I found some recently released census data on the proportion of resident adults who usually cycle to work: https://www.gov.uk/government/uploads/system/uploads/…/cw0901.xls
…and decided to have a go at mapping it.
The data is grouped by where those asked live, (rather than where they work or cycle), and shows both the numbers and the percentage.
I stripped out the columns that I wanted and pasted them into a fresh spreadsheet and tidied it up a little.
After some hunting I managed to find the second, vital component of a Google fusion map – a KML file that contains the geographical coding for Google maps. To create any Google map, you have to merge your data with a KML file, so that each place name corresponds to a bit of geographical coding.
I upload the KML file to Google Drive and am ready to do a final cleaning and sorting of the data.
The file contains the same LA codes found in the ‘cycle to work’ data, so I add this column to my new spreadsheet to make the process of knitting the two together, easier. I take out the ‘England’ total at the bottom, at the same time.

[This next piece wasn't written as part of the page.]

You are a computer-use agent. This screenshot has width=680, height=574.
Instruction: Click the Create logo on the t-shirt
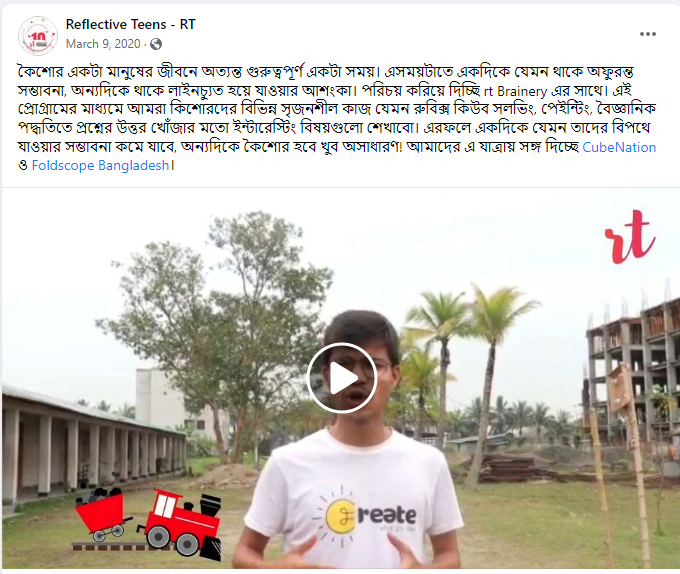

To merge two fusion tables, one column in each has to match precisely. This can be a pain when using place names. I once had to match one table in which names were written: “City of Kingston” with a KML file that instead contained: “Kingston, City of”.

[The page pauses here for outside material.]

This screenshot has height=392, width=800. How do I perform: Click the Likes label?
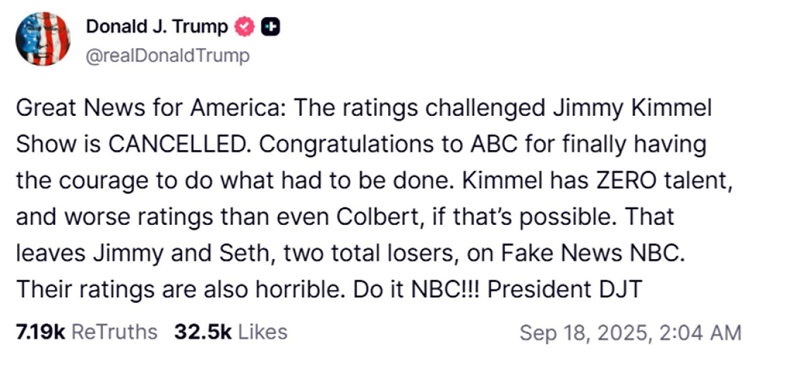coord(263,332)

This means lots of manual chopping and changing in Excel. LA codes (or their equivalent), nice, simple and precise, make the process much easier.
Using the LA codes to knit the two should also solve another problem. The KML file, it turns out, doesn’t contain all of the subcategories of local authority that the ‘cycle to work’ data contains (in grey) but it does contain some of them.
Hopefully, any rows with LA codes that don’t match up won’t appear on my merged file, meaning I won’t have to go through the ‘cycle to work’ file manually, ensuring that each area contains the same level of data that the KML file contains.
The next thing is to tidy the data up a bit by putting all of the place names into the same column.
And then it’s time to upload it as a fusion file!
To do this, go to Google Drive, hit ‘create’ and then ‘fusion file’, browse for your file and check that it all looks okay before uploading it.
It all looks good, so I proceed with the merge.
You should always merge from your data file, (not your KML file) to avoid messing with the pure KML loveliness.
Choose the column which corresponds in each file – the LA codes in my case – and then select which columns from both you want to include.
Then check that all looks fine, and that there are no rows lacking the proper KML coding that should have coding.
In my case, my plan to let the merge weed out any rows with LA numbers from my ‘cycle to work’ data file that didn’t correspond to an LA number in the KML file, worked perfectly. All the geographical districts that were too detailed or not detailed enough were weeded out, and fell to the bottom:
This only worked because the census ‘cycle to work’ data file contained several layers of geographical information for each actual area, meaning that no gaps would be left – all I needed to do was weed out the layers of geographical information for a particular area that didn’t match the KML file’s level of geographical information.
I then hit ‘map of geometry’ and my beautiful map appears, showing clearly and visually exactly which parts of England are cycle mad and which parts aren’t:
To make the map tell a story, I hit the drop-down arrow on ‘map of geometry’, and go to ‘map style’.
I then go to ‘polygons’ and to ‘fill colour’ and then to ‘buckets’ where I select the ‘number of people who cycle to work’ column to display on the map.
My first attempt at showing the gradient doesn’t quite go to plan:
I use an even range, (the one suggested by google maps in the picture), and what I get is the yellow monstrosity you see in the background. It turns out that in most places, very few people cycle to work.
What this does not make for is a very visually interesting graph.
The first colour only represents the places where just 1% of people cycle to work.
The second colour represents between 1% and 2%
The third, between 2% and 5%
And after that all the way to 10%
The result is much more attractive, and tells a more meaningful story.
It’s clear, for example, that a small area between Leeds and Sheffield – Barnsley -is the place in the country where the smallest number of people cycle to work.
A better way to do this might be to widen the scale with more buckets, to better reflect the full range at the bottom of the scale without making it uneven.
Colorbrewer is a useful tool for this, especially if you want to stay colourblind-friendly.
I select ‘colorblind safe’ and then ‘HEX’ to give me HTML codes that I can use in google. I then bump the number of data classes up to 9 – the highest it will go.
I copy over the codes, (starting after the 0x) to each bucket on the fusion map, (adding a hashtag at the start of each one).
The result is slightly less visually satisfying unfortunately, due to the relatively lack of results towards the top end of the scale. Barnsley vanishes as a result of being confined to a 9-colour scale, (making the lowest category 0-2%) when one of the biggest differences across the country is between 1% and 2% of people cycling.
But it does make the few differences in the top end of the scale clearer, including the fact that more people cycle to work in Hackney (9%) than anywhere else in the country, followed by York (8%) followed by Cambridge (7%).
An 18-bucket colour scale would be the ideal solution, and a bit more time spent on colour brewer would probably help achieve that.
But for now, I’ll settle for the above!